(Items listed in a dataset)
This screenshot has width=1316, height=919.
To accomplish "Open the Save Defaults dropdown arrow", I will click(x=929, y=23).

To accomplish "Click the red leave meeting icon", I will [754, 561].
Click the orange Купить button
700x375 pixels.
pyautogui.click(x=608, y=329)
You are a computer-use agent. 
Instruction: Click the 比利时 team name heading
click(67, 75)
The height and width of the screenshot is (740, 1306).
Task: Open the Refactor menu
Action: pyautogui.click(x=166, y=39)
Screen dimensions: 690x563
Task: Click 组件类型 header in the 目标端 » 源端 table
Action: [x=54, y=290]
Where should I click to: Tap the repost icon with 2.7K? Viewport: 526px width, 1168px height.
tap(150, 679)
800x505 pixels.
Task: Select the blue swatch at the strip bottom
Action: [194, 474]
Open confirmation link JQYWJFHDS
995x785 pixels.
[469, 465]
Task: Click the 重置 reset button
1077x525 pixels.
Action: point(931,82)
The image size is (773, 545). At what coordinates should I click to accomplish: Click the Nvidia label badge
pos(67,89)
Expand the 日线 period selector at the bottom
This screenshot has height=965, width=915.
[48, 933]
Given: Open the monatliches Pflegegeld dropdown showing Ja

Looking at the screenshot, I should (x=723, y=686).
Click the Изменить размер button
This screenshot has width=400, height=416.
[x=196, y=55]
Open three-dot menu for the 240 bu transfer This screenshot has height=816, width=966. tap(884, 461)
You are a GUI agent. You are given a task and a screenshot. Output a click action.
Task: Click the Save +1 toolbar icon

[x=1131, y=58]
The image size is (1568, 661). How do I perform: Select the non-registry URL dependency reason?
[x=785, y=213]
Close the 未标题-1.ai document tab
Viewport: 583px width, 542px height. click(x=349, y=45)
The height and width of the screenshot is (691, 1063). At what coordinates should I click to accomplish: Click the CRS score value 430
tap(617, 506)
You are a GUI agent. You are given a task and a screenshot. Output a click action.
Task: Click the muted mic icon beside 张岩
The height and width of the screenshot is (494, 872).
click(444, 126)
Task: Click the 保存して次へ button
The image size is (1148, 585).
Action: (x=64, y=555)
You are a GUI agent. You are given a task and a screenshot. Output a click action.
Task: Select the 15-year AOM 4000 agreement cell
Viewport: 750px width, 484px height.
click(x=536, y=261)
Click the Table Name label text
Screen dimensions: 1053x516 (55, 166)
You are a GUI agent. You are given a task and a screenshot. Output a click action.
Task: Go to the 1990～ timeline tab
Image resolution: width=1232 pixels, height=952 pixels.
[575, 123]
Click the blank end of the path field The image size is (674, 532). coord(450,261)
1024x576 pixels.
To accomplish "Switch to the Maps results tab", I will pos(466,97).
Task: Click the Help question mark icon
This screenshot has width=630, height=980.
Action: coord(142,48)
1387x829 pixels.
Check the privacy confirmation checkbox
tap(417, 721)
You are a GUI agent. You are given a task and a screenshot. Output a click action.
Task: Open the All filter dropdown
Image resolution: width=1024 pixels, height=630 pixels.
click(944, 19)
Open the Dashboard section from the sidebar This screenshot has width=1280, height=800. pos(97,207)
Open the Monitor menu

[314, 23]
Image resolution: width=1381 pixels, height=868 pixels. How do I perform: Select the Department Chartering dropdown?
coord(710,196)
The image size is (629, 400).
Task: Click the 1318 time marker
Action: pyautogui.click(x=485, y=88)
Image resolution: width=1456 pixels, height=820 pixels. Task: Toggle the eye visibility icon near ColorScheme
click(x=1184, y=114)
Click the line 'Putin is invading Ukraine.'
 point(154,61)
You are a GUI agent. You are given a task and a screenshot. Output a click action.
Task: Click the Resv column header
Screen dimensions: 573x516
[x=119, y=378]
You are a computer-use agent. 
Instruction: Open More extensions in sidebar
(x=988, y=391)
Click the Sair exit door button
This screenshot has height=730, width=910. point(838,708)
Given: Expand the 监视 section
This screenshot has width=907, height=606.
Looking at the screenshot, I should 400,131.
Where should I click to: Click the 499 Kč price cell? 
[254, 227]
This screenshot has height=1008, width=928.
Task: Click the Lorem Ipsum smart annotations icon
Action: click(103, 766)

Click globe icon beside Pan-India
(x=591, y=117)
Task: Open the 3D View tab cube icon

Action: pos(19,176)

● EXERCISE
Write the records out again. Keep every line exactly as it is.

● PROBLEM SOLUTION
This screenshot has width=1316, height=919.
To accomplish "Open the Save Defaults dropdown arrow", I will click(x=929, y=23).

To accomplish "Click the red leave meeting icon", I will [754, 561].
Click the orange Купить button
700x375 pixels.
pyautogui.click(x=608, y=329)
You are a computer-use agent. 
Instruction: Click the 比利时 team name heading
click(67, 75)
The height and width of the screenshot is (740, 1306).
Task: Open the Refactor menu
Action: pyautogui.click(x=166, y=39)
Screen dimensions: 690x563
Task: Click 组件类型 header in the 目标端 » 源端 table
Action: [x=54, y=290]
Where should I click to: Tap the repost icon with 2.7K? Viewport: 526px width, 1168px height.
tap(150, 679)
800x505 pixels.
Task: Select the blue swatch at the strip bottom
Action: [194, 474]
Open confirmation link JQYWJFHDS
995x785 pixels.
[469, 465]
Task: Click the 重置 reset button
1077x525 pixels.
Action: point(931,82)
The image size is (773, 545). At what coordinates should I click to accomplish: Click the Nvidia label badge
pos(67,89)
Expand the 日线 period selector at the bottom
This screenshot has height=965, width=915.
[48, 933]
Given: Open the monatliches Pflegegeld dropdown showing Ja

Looking at the screenshot, I should (x=723, y=686).
Click the Изменить размер button
This screenshot has width=400, height=416.
[x=196, y=55]
Open three-dot menu for the 240 bu transfer This screenshot has height=816, width=966. tap(884, 461)
You are a GUI agent. You are given a task and a screenshot. Output a click action.
Task: Click the Save +1 toolbar icon

[x=1131, y=58]
The image size is (1568, 661). How do I perform: Select the non-registry URL dependency reason?
[x=785, y=213]
Close the 未标题-1.ai document tab
Viewport: 583px width, 542px height. click(x=349, y=45)
The height and width of the screenshot is (691, 1063). At what coordinates should I click to accomplish: Click the CRS score value 430
tap(617, 506)
You are a GUI agent. You are given a task and a screenshot. Output a click action.
Task: Click the muted mic icon beside 张岩
The height and width of the screenshot is (494, 872).
click(444, 126)
Task: Click the 保存して次へ button
The image size is (1148, 585).
Action: (x=64, y=555)
You are a GUI agent. You are given a task and a screenshot. Output a click action.
Task: Select the 15-year AOM 4000 agreement cell
Viewport: 750px width, 484px height.
click(x=536, y=261)
Click the Table Name label text
Screen dimensions: 1053x516 (55, 166)
You are a GUI agent. You are given a task and a screenshot. Output a click action.
Task: Go to the 1990～ timeline tab
Image resolution: width=1232 pixels, height=952 pixels.
[575, 123]
Click the blank end of the path field The image size is (674, 532). coord(450,261)
1024x576 pixels.
To accomplish "Switch to the Maps results tab", I will pos(466,97).
Task: Click the Help question mark icon
This screenshot has width=630, height=980.
Action: coord(142,48)
1387x829 pixels.
Check the privacy confirmation checkbox
tap(417, 721)
You are a GUI agent. You are given a task and a screenshot. Output a click action.
Task: Open the All filter dropdown
Image resolution: width=1024 pixels, height=630 pixels.
click(944, 19)
Open the Dashboard section from the sidebar This screenshot has width=1280, height=800. pos(97,207)
Open the Monitor menu

[314, 23]
Image resolution: width=1381 pixels, height=868 pixels. How do I perform: Select the Department Chartering dropdown?
coord(710,196)
The image size is (629, 400).
Task: Click the 1318 time marker
Action: pyautogui.click(x=485, y=88)
Image resolution: width=1456 pixels, height=820 pixels. Task: Toggle the eye visibility icon near ColorScheme
click(x=1184, y=114)
Click the line 'Putin is invading Ukraine.'
 point(154,61)
You are a GUI agent. You are given a task and a screenshot. Output a click action.
Task: Click the Resv column header
Screen dimensions: 573x516
[x=119, y=378]
You are a computer-use agent. 
Instruction: Open More extensions in sidebar
(x=988, y=391)
Click the Sair exit door button
This screenshot has height=730, width=910. point(838,708)
Given: Expand the 监视 section
This screenshot has width=907, height=606.
Looking at the screenshot, I should 400,131.
Where should I click to: Click the 499 Kč price cell? 
[254, 227]
This screenshot has height=1008, width=928.
Task: Click the Lorem Ipsum smart annotations icon
Action: click(103, 766)

Click globe icon beside Pan-India
(x=591, y=117)
Task: Open the 3D View tab cube icon

Action: pos(19,176)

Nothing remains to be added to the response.